***** Source information

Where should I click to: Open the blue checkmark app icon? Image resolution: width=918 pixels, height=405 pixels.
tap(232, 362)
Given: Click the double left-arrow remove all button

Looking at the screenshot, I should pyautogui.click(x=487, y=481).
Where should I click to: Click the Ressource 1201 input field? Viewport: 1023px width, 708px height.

**********
***** Source information

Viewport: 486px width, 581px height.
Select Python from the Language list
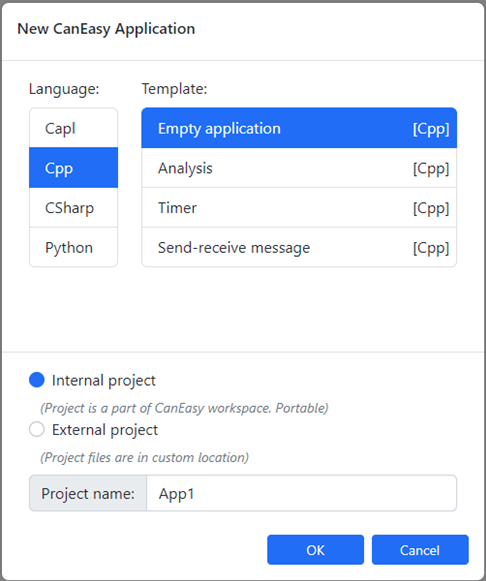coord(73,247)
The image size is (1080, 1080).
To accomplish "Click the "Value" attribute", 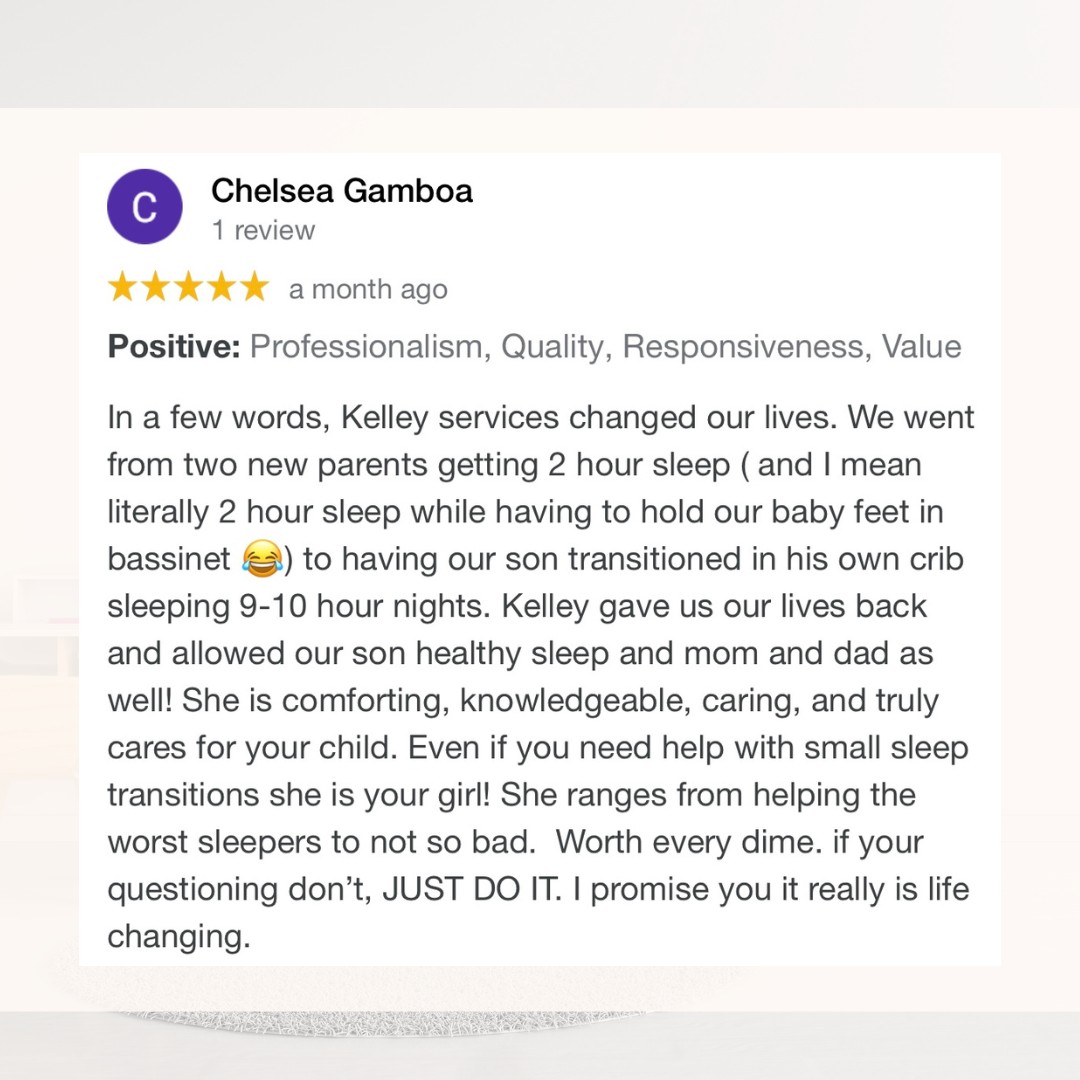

**********

Assignment:
Copy all lines above containing the string "Viewport".

Answer section:
Where should I click to: Click the Ressource 1201 input field? Viewport: 1023px width, 708px height.
Viewport: 486px width, 581px height.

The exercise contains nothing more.